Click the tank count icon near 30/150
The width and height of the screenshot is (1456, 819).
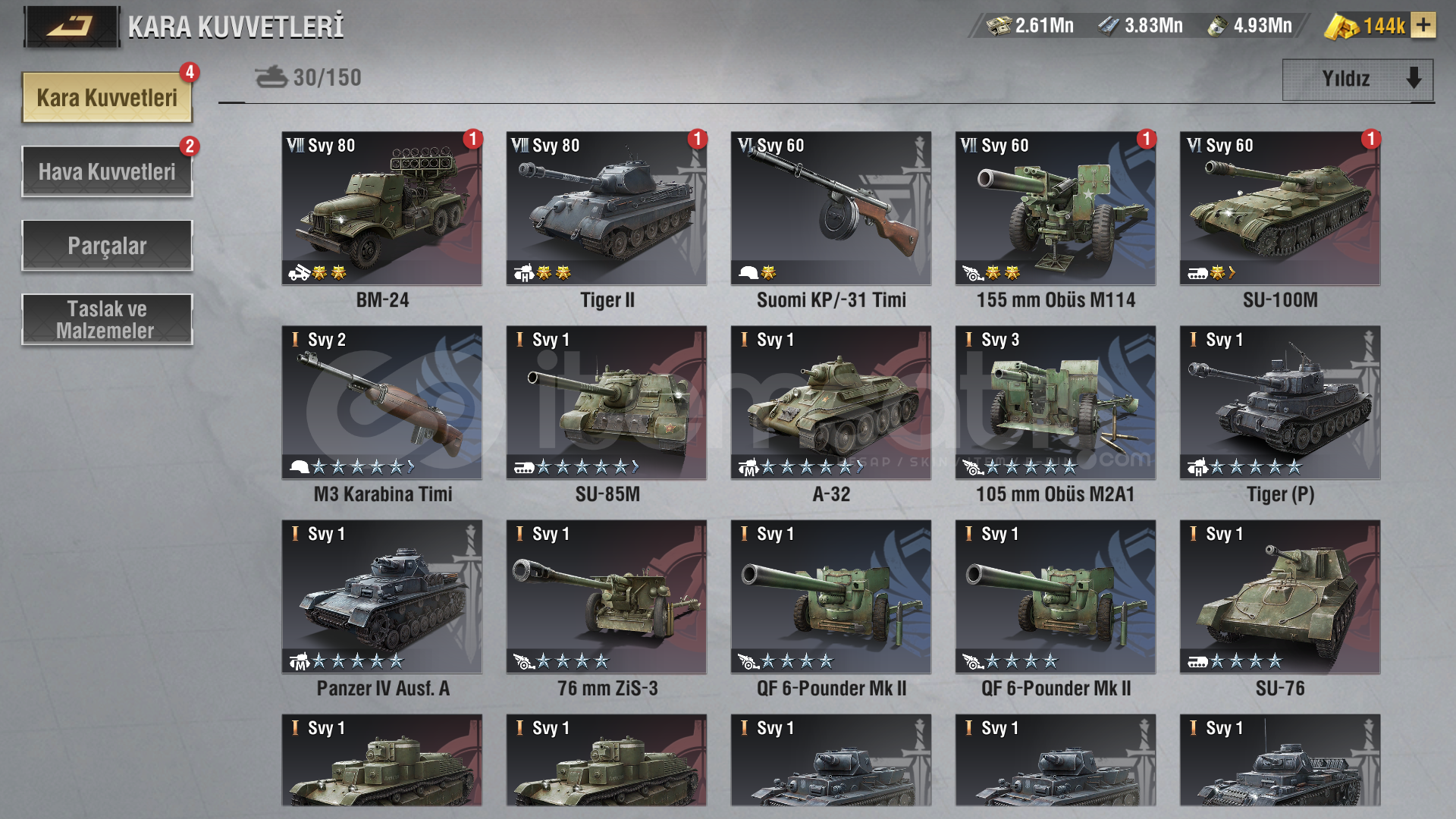271,77
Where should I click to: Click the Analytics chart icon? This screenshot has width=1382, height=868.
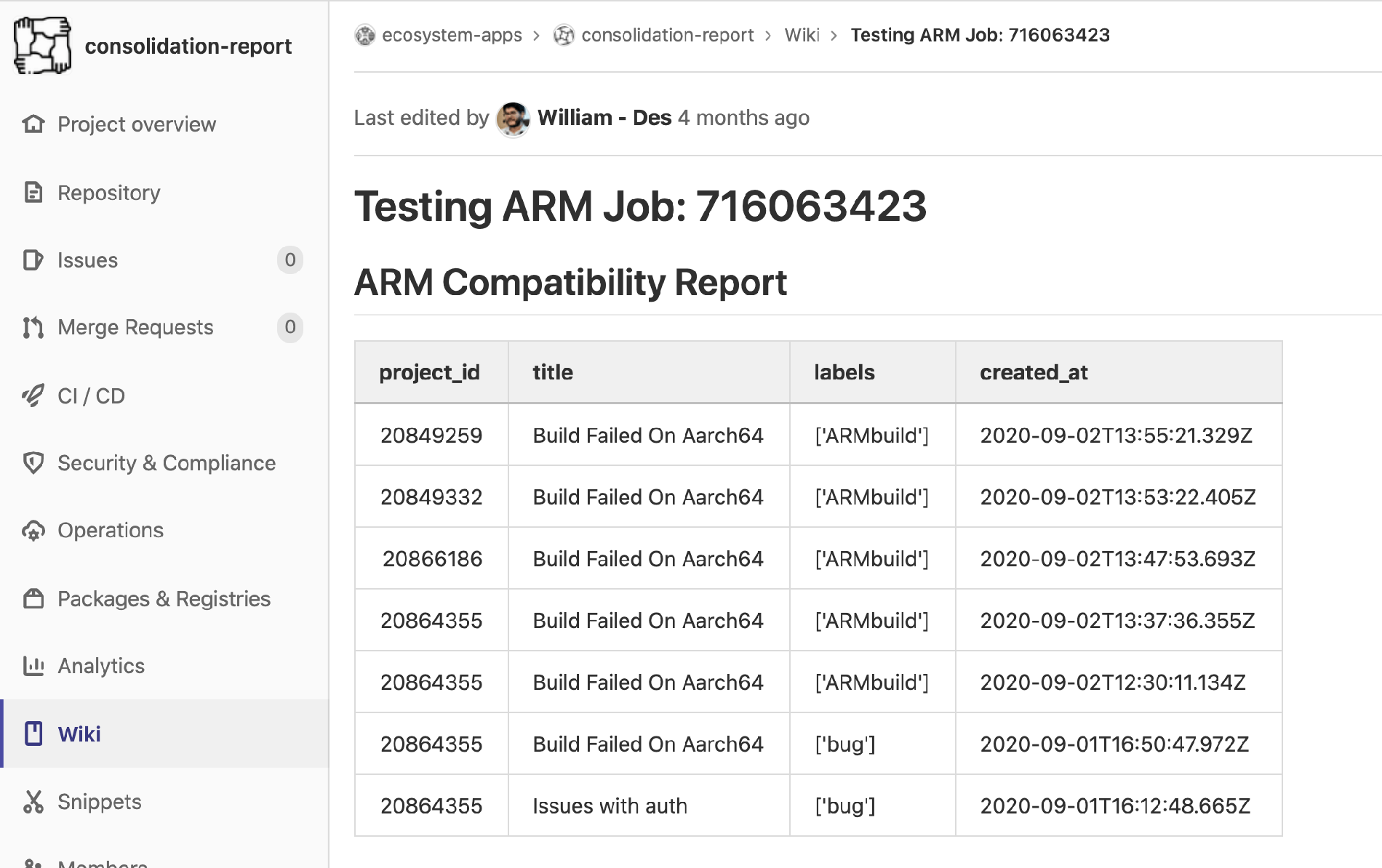coord(33,666)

● ● ● ● ●

What is required: Everything in the data above, apart from the pictures, should be retyped exactly.

Solution for this task:
Click the tank count icon near 30/150
The width and height of the screenshot is (1456, 819).
271,77
Where should I click to: Click the Analytics chart icon? This screenshot has width=1382, height=868.
coord(33,666)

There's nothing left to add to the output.